High Satisfaction Yet Decreased Activity 4 Years After Transphyseal ACL Reconstruction.

Schmale GA, Kweon C, Larson RV, Bompadre V.
Clin Orthop Relat Res. 2014 Jul;472(7):2168-74. doi: 10.1007/s11999-014-3561-6. Epub 2014 Mar 15.

UW Orthopaedics and Sports Medicine faculty members performed a retrospective review of 29 patients who underwent transphyseal ACL reconstruction using soft tissue grafts passed through open physes and followed to skeletal maturity, and at least 2 years from their index surgery, who were invited and returned for a study interview and examination. Pre- and postinjury activity levels were assessed via the Tegner activity score, satisfaction was determined using a 10-point Likert scale, function was assessed via the Lysholm score and IKDC grade, and an open-ended questionnaire was used for explanations of changes in activity levels. Reoperations were classified as major or minor, determined from a review of the medical records conducted after interview and examination.

At a minimum follow up of 2 years (mean, 4 years; range, 2-8 years), four revision reconstructions and seven minor operations were performed for a reoperation rate of 11 of 29 (38%). Eight of 29 patients (28%) sustained contralateral ACL ruptures. The mean satisfaction score was 9 (range, 4-10) and mean Lysholm score was 91 (range, 61-100). Only 12 of 29 (41%) patients returned to and maintained their preinjury level of sport. High satisfaction correlated with return to prior level of sports, although there was no relationship between function and activity level. Reoperation on the index knee or contralateral ACL tear did not correlate with a change in activity level; rather, most patients who were less active indicated a change in interest with advancing age.

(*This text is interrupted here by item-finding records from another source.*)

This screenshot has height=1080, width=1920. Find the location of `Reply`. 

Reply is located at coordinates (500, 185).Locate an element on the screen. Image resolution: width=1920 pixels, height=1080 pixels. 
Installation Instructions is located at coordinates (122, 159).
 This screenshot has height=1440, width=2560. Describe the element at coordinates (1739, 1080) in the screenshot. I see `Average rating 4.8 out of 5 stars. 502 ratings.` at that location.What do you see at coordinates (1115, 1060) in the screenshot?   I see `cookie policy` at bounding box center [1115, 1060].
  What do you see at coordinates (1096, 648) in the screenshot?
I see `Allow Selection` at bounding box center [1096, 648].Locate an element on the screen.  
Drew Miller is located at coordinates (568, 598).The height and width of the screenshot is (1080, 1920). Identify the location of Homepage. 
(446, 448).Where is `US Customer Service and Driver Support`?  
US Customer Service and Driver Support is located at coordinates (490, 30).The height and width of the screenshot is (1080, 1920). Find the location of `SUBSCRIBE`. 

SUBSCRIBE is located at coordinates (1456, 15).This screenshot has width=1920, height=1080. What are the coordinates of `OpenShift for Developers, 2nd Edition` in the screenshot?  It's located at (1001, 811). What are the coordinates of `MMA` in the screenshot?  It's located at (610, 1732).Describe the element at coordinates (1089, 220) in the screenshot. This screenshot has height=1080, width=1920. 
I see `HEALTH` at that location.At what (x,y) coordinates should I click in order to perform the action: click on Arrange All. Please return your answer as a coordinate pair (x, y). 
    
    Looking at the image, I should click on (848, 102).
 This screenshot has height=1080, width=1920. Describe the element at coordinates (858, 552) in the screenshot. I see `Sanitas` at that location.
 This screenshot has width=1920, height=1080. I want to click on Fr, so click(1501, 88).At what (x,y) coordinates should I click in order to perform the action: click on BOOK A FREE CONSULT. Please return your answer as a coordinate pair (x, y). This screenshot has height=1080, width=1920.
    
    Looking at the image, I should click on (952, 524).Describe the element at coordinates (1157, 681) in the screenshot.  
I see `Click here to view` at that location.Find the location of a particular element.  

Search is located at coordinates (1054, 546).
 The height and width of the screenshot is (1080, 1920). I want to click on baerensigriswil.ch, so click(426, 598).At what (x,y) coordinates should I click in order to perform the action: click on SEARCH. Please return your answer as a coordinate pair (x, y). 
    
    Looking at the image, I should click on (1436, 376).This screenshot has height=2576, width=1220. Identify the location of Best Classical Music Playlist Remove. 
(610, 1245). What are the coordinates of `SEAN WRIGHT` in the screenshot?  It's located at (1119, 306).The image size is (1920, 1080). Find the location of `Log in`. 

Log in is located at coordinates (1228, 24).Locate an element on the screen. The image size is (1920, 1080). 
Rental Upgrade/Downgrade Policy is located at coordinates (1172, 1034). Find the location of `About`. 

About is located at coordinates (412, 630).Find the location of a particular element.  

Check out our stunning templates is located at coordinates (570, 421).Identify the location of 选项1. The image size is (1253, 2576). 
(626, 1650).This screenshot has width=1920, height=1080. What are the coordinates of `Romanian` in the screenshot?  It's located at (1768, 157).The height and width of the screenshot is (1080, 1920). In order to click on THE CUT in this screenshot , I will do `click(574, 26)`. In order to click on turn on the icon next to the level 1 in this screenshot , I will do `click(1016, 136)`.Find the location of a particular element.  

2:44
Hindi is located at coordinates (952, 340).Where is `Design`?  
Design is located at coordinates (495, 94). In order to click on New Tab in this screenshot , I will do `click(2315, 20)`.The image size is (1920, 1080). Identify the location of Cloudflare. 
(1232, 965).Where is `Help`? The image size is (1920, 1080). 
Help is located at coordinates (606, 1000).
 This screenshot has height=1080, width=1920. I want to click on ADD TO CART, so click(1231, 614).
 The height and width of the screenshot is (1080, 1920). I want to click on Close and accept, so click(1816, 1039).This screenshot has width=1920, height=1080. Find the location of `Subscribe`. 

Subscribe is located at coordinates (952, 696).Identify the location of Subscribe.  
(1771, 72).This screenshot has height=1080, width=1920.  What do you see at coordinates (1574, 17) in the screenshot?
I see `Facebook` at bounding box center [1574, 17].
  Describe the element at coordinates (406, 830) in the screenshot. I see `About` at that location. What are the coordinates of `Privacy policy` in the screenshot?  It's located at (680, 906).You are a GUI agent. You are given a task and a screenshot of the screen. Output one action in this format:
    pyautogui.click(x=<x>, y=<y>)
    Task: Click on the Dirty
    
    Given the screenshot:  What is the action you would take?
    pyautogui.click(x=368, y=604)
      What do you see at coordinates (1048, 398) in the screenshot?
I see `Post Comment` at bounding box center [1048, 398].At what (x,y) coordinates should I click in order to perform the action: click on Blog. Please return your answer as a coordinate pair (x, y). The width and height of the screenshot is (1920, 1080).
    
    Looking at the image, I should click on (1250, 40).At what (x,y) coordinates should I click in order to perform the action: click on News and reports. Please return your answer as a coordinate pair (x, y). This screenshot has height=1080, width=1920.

Despite high satisfaction and function, less than 50% of patients maintained their pre-injury level of play 4 years after ACL reconstruction. Satisfaction correlated significantly with knee function; highly satisfied patients were more likely to return to and maintain their prior level of participation in sports. Contributing factors to decreased activity include changes in lifestyle with increasing age. Reoperation did not correlate with lower activity scores or failure to return to sports.